(Items from a data source)
━━━━

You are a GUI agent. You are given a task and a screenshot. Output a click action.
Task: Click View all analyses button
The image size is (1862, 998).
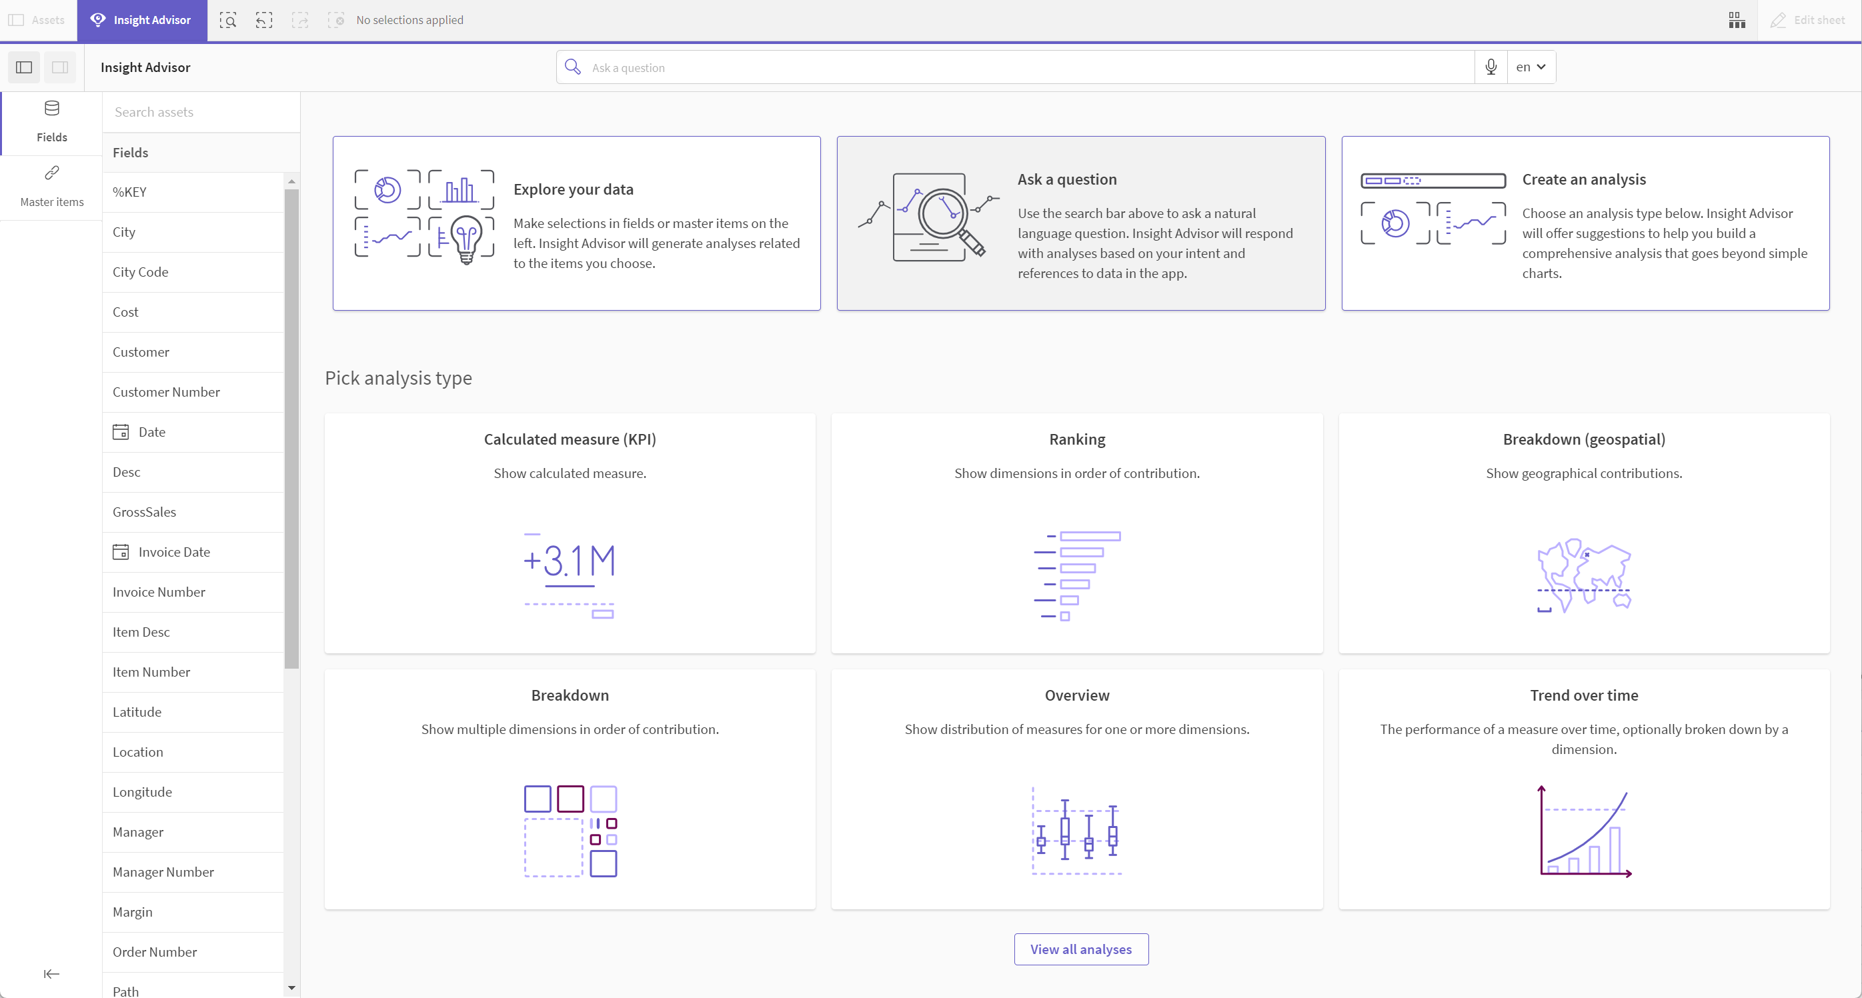pyautogui.click(x=1080, y=949)
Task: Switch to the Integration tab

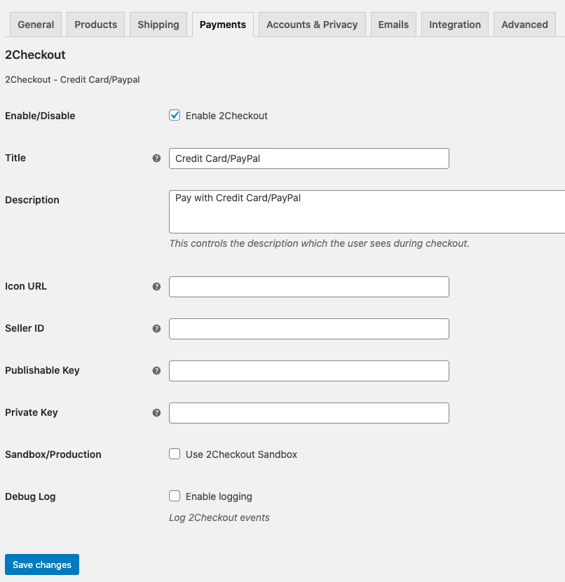Action: click(455, 25)
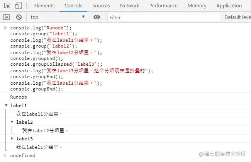Clear the console output
Image resolution: width=251 pixels, height=162 pixels.
click(x=19, y=17)
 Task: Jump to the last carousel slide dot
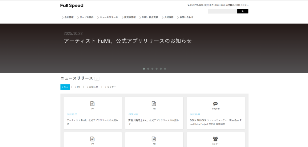(165, 69)
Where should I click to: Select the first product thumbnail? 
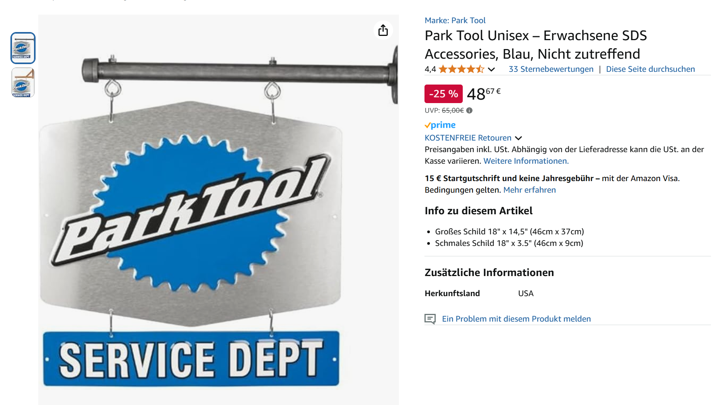(x=23, y=48)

━━━━

▸ **WHAT YOU WILL DO**: Output every line of the listing above verbatim, leaving out the pictures.

▸ **RESPONSE**:
You are a GUI agent. You are given a task and a screenshot. Output a click action.
Task: Click View all analyses button
The image size is (1862, 998).
pyautogui.click(x=1080, y=949)
Task: Switch to the Integration tab

Action: click(455, 25)
Clear the console output
Image resolution: width=251 pixels, height=162 pixels.
click(x=19, y=17)
 Task: Jump to the last carousel slide dot
(165, 69)
Where should I click to: Select the first product thumbnail? 
(x=23, y=48)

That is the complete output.